On 10 July Stephen ran a correction and apology. He reported that the Guardian was apologising for the quote. It had got it wrong and Davis had never said it.

Stephen is an excellent blogger. He quickly corrected the mistake once the journalist who wrote the original piece emailed him.

But this episode raises an interesting question. Newspapers are expected to always check their sources before running stories. Of course, they sometimes make mistakes. That is only human. But is there an ethical duty for bloggers to also check what they are reporting on?

Presumably, Stephen trusted the source because it came from a national newspaper. But this incident goes to the heart of what blogs are.

If you see them as personal riffs where bloggers respond to what interests them, whether it is politics, celebrity or their own lives then it is natural for someone to respond quickly and, at times, in anger.

It was clear from the first post that Stephen was annoyed by what David Davis was alleged to have said about the party that Stephen is a member of.

But if you see blogs are part of citizen journalism, as commentary on political news, does the blogger then have to abide by a code of conduct? Should Stephen have merely reported the quote and perhaps called David Davis to check? Are bloggers journalists, diarists or something else? Is this even an issue? Something was written in haste and then corrected when new information became available. How do ethics apply in all this?

I don't ask any of these questions as criticicms of Stephen. I merely use the example to illustrate the issues. And I don't claim to have the answers.

What I do think is that the more popular and influential blogs become, the more important these questions will be and the more necessary it will be to have answers.

4 comments:

Billy Ruffian said...

We wrote a song about David Davis and his by-election it's called "Most Unlikely Civil Liberties Defender of All" and it can be heard here:
http://www.youtube.com/watch?v=KsqYihgo0AI

Stephen Tall said...

Agreed it's an interesting question. Blogs are much more fast-moving than newspapers, and I think a slightly dfferent code applies to the electronic word - which can be revised in real-time - than the printed word - which requires a next day correction and clarification.

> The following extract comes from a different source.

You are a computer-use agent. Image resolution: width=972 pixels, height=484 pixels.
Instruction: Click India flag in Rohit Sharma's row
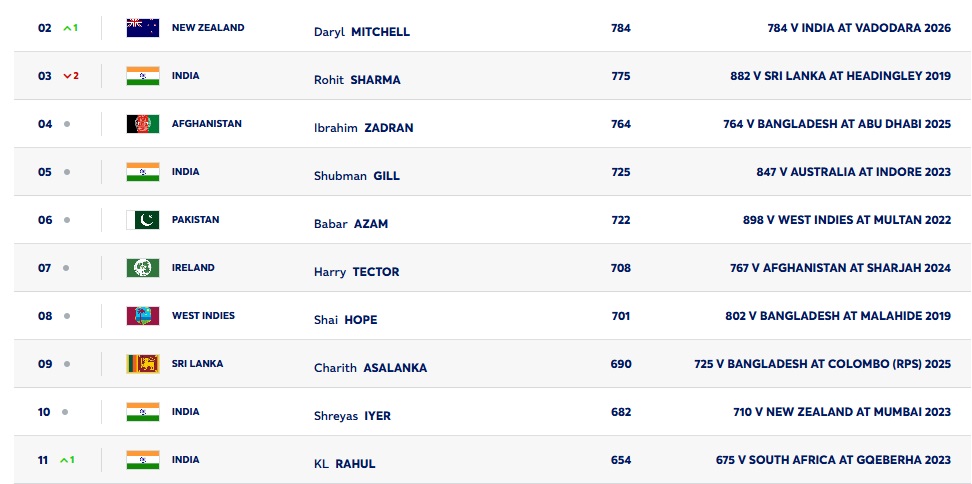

In the case of the DD quote, I was careful in my original article to state my source (The Guardian), and to stress that the quote was attributed to DD. This means the reader is in as full possession of the facts as I am, and can judge accordingly.

Likewise, when it came to correcting the piece when it turned out the Grauniad had messed-up, I didn't just ignore it, or add a small correction at the foot of the original piece, or worse still hit delete and pretend nothing had happned - I updated the original story and then posted a new story with a prominent correction and apology.

Hopefully it's precisely through such transparency and accountability that blogs can earn some degree of credibility.

Simon Goldie said...

Stephen

I hope I stressed enough that you handled it exactly the right way.

Simon

Stephen Tall said...

Absolutely :)

It's because it's an interesting question (and article) I wanted to give a proper response.